──────── SOURCE TEXT

Jon Savage wrote a history of punk called "England's Dreaming", which was a tiny bible for me in the mid-Nineties. I have time for him. But I'm not sure you could call this a secret history - Joy Division, Wire, The Human League, Cabaret Voltaire, Subway Sect: not exactly hidden from the gaze of music lovers across the ages. But then he was there and I wasn't, so hush my mouth, I guess.
There are plenty that I know nothing about, mind. After the familiar intense flavours of Pere Ubu and "Heart of Darkness" have opened up this can of post-punk worms comes "Chromosome Damage" by Chrome. It's a post-Stooges, rattling drums and vaguely Jaggeresque vocals recorded in some garage or other before after a minute and a half or so it fades out to be replaced by monstrous squelching electronics then a backward guitar wail. It's a garage, but one of those garages in which people do dangerous experiments. The DNA of the garage rock is indeed damaged, xeroxed and mutated. Nice.
Nigel Simpkins is up next - "Times Encounter": a cut-up piece with two antagonist drum tracks and everything else he felt like. There are African choirs, sitars, and then it's gone. Very promising so far. Veerrryyyy promising. File Under Pop were released by Rough Trade (good title for a record shop, I s'pose) and "Heathrow" is an uptight English thing that starts with stabbing guitar and no rhythm and then becomes some ambient noises. The whip of the tape recorded features heavily, but not as heavily as the irony: not to be filed under pop.
Subway Sect angle with their guitars, sharp-eyed frets attacking from out of the sun. Kleenex were Swiss and their post-punk was quite efficient; a kind of Swiss Slits - Swits? Plenty of pop buzz thrill. The Prefects are well-named; they brood with unloved, grammar school intensity. I've just found out they became The Nightingales: they were good. MARS clatter in with "3E" from their New York arthole. I don't know Rosa Yemen but she sounds confrontational fun. Her track, "Herpes Simplex", begins with a bicycle pump noise and then Francophonic shouting about lips and tongue; "Fuck you/Fuck you."
We can move past the immortal Wire and the tragically-mortal Joy Division to Cabaret Voltaire. I'm sure I remember seeing them on John Craven's Newsround back in that day. "Partially Submerged" is genuinely woozy music. The Human League track is from the back end of the "Reproduction" album that sounds less about the "Dignity of Labour" and more about the indignity of early Eighties kid's TV. AC Marias have the deadpan Eighties business down smooth; "Drop" stalks like a balding panther, posh mumble and "a fear of flying" over demonically echoing guitar. Must be the period when women were the most "normal" in rock.
After the posh mumble, there's some North American nasal screaming on "Caucasian Guilt" by Noh Mercy: they're against it. "I never took no Indian land/...I'm ready for a brand new race/One concerned with the way you move/Not the arrangement of your face". Urinals' "Sex" is back to the garage. So far back I'm not sure where the "post" finds the "punk" unless it's meant in a purely chronological sense. By the time of The Method Actors ("Do the Method"), the germs of REM and The Replacements and Husker Du and all that college rock jangle are peeking from the soil.
Rema Rema and their tune "Rema Rema" puts me in mind of The Fall, that same grumpy bass sound, that same unstopping locomotion. Judy Nylon isn't a million miles away either - a touch more Bohemian. There's a narrative about something in a breathy voice that I can't quite follow, something about being sent to jail, about a barely-functional squealing backdrop. DNA's "Blonde Red Head" and This Heat's "A New Kind of Water" leave everything nicely unhinged for the close.
A record collection put to good use.

────────────────
──────── EXTRACTED ENTRIES

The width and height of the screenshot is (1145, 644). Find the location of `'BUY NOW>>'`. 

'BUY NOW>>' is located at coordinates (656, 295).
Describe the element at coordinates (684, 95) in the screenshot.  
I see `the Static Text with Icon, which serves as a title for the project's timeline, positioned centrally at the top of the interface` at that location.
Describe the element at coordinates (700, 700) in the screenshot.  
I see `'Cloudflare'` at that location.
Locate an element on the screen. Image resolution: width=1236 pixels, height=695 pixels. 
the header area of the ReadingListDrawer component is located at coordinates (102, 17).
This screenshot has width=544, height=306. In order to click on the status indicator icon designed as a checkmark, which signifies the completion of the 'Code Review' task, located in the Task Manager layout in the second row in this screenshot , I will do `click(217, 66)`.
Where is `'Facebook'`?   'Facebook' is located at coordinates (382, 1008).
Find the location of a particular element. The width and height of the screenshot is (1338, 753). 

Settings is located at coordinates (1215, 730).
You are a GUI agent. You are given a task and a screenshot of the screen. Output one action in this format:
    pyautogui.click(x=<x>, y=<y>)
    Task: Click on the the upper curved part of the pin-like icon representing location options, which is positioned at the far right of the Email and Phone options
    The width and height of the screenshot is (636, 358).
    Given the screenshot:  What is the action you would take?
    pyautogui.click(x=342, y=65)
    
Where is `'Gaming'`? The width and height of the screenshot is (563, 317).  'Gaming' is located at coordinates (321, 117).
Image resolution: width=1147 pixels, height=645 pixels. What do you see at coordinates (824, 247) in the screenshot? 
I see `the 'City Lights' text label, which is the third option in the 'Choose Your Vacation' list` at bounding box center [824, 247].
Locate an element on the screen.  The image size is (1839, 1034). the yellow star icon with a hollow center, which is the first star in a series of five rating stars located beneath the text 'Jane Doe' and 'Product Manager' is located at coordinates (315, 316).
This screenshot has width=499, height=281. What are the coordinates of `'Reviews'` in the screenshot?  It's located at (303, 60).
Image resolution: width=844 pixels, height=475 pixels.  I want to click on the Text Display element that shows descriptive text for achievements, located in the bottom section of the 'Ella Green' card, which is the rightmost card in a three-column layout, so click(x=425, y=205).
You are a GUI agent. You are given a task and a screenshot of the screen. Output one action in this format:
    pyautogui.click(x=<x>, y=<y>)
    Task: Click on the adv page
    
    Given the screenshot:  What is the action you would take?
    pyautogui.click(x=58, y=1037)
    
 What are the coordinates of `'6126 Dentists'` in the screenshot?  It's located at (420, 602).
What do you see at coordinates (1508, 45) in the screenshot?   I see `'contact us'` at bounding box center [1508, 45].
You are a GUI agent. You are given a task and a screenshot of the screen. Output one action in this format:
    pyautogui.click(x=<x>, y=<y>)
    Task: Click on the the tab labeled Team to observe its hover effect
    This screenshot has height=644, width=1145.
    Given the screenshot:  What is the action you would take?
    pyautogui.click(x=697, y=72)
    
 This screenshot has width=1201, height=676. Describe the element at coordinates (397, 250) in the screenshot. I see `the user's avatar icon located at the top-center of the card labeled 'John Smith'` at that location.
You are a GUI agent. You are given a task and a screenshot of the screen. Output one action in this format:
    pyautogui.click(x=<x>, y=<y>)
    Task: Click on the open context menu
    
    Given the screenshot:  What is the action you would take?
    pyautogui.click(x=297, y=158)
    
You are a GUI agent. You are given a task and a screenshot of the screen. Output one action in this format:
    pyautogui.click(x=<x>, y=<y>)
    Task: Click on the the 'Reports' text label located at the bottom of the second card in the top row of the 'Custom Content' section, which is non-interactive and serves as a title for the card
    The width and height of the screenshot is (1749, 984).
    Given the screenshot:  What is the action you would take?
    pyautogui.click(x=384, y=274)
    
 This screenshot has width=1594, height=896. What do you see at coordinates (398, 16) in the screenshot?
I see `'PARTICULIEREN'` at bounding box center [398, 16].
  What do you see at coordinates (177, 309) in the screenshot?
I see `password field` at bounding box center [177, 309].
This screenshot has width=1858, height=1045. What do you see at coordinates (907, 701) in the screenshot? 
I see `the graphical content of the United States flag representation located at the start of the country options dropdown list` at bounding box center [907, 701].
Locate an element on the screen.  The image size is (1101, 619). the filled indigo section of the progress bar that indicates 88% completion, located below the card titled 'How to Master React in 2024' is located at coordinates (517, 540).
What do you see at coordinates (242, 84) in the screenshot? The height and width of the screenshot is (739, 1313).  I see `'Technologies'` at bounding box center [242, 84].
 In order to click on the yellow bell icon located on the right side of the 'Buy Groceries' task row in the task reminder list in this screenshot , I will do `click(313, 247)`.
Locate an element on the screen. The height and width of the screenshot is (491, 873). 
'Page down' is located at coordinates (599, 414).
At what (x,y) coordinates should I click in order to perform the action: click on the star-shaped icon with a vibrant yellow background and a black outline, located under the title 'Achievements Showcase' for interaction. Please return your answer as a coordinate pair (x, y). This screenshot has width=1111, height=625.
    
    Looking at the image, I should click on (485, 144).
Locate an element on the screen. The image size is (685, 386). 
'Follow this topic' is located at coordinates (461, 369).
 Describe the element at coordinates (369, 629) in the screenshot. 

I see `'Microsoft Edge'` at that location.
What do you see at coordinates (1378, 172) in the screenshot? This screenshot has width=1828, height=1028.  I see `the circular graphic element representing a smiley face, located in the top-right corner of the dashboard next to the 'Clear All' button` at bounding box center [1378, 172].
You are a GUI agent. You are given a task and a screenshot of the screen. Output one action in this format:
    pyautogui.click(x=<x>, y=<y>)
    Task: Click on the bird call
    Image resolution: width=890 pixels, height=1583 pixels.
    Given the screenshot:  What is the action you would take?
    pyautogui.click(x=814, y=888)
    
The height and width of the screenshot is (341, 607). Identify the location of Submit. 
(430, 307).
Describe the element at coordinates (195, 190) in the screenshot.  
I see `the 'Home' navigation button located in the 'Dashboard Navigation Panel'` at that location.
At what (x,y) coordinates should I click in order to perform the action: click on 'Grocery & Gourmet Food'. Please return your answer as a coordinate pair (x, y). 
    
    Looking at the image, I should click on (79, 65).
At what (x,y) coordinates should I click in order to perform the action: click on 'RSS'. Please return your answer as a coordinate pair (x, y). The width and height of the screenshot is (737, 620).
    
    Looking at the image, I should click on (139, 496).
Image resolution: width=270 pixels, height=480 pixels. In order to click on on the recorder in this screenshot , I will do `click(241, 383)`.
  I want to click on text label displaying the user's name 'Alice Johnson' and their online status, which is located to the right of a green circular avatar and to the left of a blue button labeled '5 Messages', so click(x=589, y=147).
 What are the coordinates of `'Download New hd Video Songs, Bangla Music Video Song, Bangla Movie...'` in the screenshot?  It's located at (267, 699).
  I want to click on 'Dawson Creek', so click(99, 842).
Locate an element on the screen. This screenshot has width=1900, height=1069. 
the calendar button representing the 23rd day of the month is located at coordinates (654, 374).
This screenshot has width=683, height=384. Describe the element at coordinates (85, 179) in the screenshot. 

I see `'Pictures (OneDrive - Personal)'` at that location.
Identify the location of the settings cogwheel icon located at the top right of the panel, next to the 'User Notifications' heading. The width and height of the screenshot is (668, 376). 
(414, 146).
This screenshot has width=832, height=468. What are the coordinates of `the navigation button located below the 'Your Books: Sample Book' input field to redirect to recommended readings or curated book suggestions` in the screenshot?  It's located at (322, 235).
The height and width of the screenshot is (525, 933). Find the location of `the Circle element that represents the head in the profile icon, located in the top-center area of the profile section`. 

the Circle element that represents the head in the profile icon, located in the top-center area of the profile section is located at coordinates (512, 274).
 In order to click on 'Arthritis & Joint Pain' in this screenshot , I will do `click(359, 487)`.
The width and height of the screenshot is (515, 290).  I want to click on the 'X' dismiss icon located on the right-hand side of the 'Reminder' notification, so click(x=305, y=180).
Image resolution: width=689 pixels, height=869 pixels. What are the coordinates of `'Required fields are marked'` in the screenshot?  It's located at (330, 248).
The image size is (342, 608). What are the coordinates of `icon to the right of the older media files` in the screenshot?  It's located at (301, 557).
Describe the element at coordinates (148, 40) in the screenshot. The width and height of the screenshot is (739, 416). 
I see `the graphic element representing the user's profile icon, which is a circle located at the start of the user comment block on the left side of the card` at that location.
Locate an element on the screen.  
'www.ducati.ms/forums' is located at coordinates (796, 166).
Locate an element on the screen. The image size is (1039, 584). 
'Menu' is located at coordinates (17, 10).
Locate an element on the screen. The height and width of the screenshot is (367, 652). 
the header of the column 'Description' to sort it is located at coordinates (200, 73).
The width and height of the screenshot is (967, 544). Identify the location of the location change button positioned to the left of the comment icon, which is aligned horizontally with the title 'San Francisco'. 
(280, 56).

────────────────

* _PROBLEM REQUIREMENTS_: Return the part of the post-punk review from "Rema Rema and" up to and including "for the close.", copied word for word. The records have no connection to the review above them.

* _WRITTEN SOLUTION_:
Rema Rema and their tune "Rema Rema" puts me in mind of The Fall, that same grumpy bass sound, that same unstopping locomotion. Judy Nylon isn't a million miles away either - a touch more Bohemian. There's a narrative about something in a breathy voice that I can't quite follow, something about being sent to jail, about a barely-functional squealing backdrop. DNA's "Blonde Red Head" and This Heat's "A New Kind of Water" leave everything nicely unhinged for the close.